Fan accounts from the match were fairly negative:
"This is such a mess," Eslam, an Egyptian fan who lives in Qatar, told Reuters. "I don't want to go to the World Cup anymore. Not if it's like this."
“I had to carry my young son because he was tired from walking and was so dehydrated," Mohammed told Doha News. "There was no water at all, the volunteers kept saying ‘I don’t know’ every time I asked how far we have left."
“I spent 20 minutes looking for the female bathroom," one fan told Doha News. "For some reason, no one knew where it was. Everyone gave the wrong directions. It was so tiring and frustrating,” another one added.
A spokesperson for Qatar told Reuters that the issues would be resolved before the opening match of the World Cup and that the match helped organizers identify all the problems early. But even those that worked at the stadium were unsure of where things were located.
"Even some ambulances were driving around trying to figure out where they were supposed to be positioned," one anonymous supplier told Reuters. "We were given the wrong directions over and over and the parking passes we had were for lots that didn't exist."
Lusail is one of eight stadiums built throughout Qatar and by far the largest. It will host 10 matches throughout the World Cup, starting with Argentina versus Saudi Arabia on Nov. 22 and ending with the World Cup Final on Dec. 18.
Qatar's other World Cup controversy
Arguably worse than the condition of the stadiums is how they were built.
Qatar has been accused of exploiting migrant workers from Bangladesh, India and Nepal to construct arenas for the World Cup after Amnesty International wrote that workers were subject to extremely poor living conditions, delayed salaries and near-slavery during their employment. The Guardian reported in early 2021 that more than 6,500 of the reported 1.7 million migrant workers died in Qatar since construction began for the World Cup — or an average of 12 people per day – mostly from Bangladesh, India, Pakistan and Sri Lanka.
FIFA president Gianni Infantino dismissed those claims and downplayed the working condition criticism when asked in May at an event in California.

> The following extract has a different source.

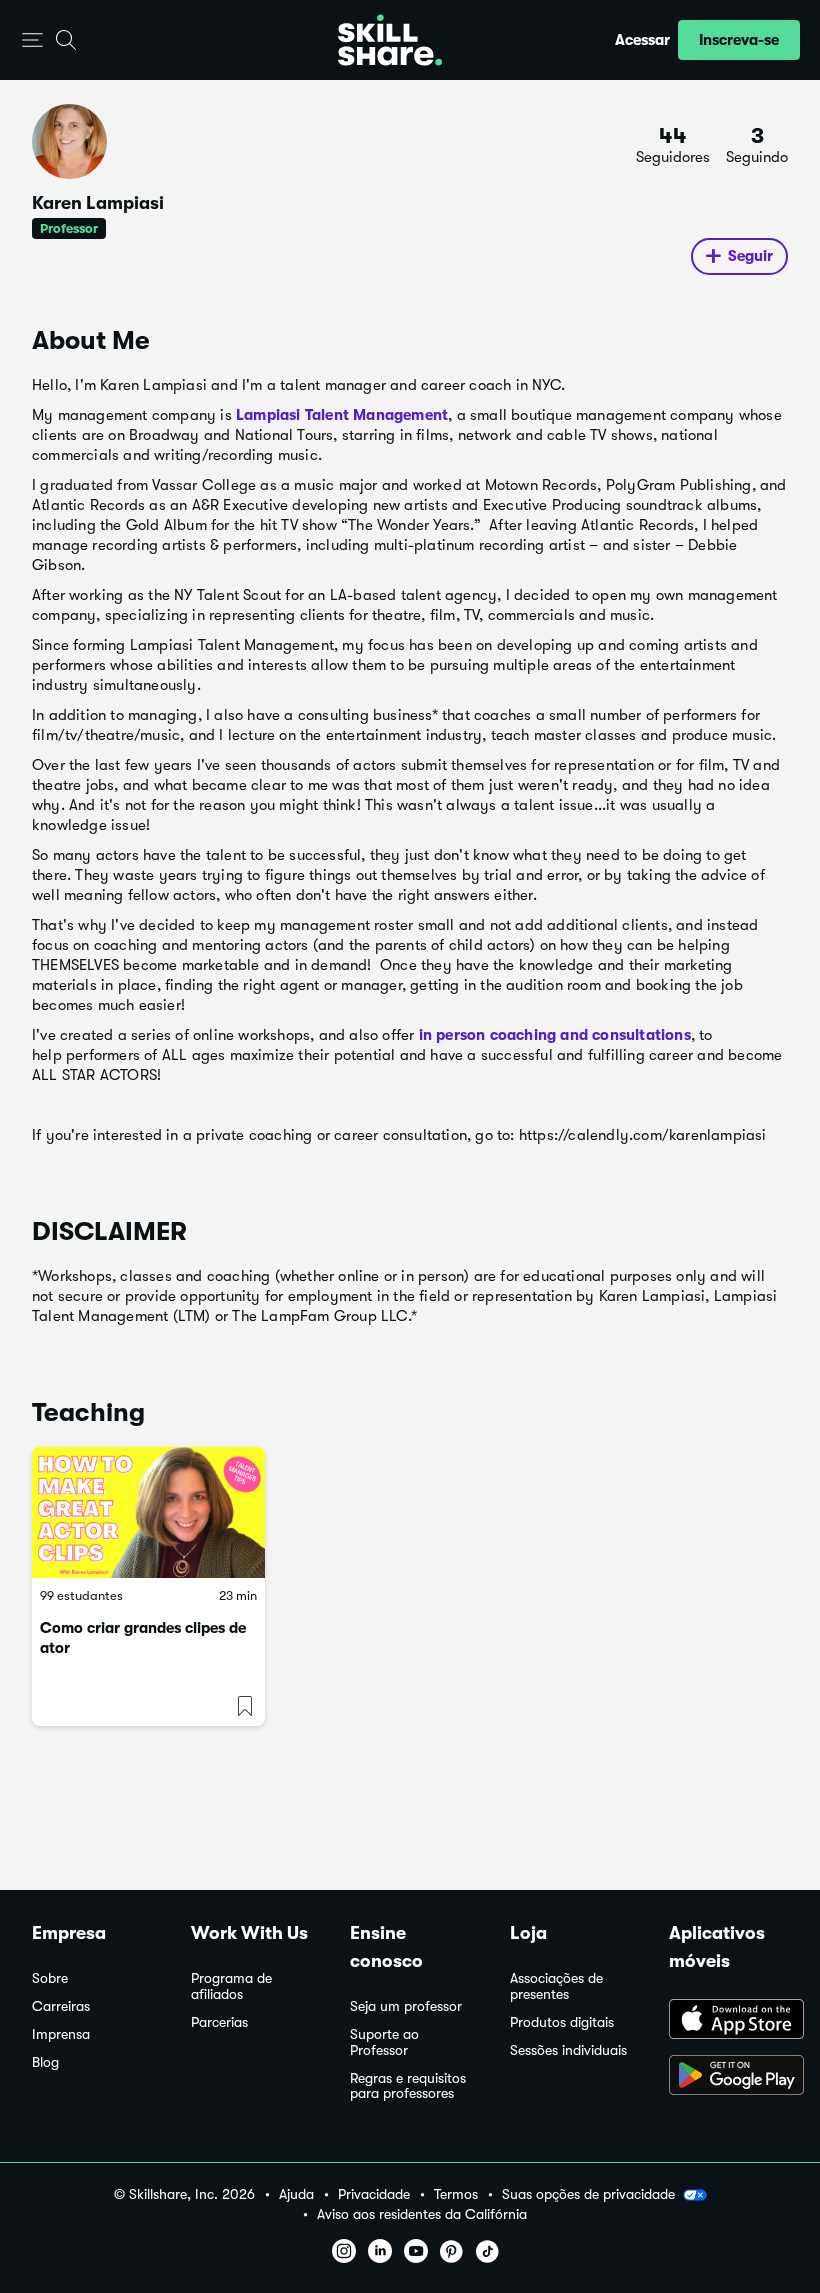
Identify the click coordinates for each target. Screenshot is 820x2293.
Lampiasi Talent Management (342, 415)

“When you give work to somebody, even in hard conditions, you give him dignity and pride," Infantino said, via USA Today. "It’s not charity. You don’t make charity. You don’t give something to somebody and say, ‘Stay where you are. I give you something and I feel good.’ ...
“Now 6,000 might have died in other works and so on,” Infantino added, “and of course, FIFA is not the police of the world or responsible for everything that happens around the world. But thanks to FIFA, thanks to football, we have been able to address the status of all the 1.5 million workers working in Qatar."
We're still two months away from the biggest event in international football. But the news revolving around the 2022 World Cup is less about the countries competing and more about the country hosting.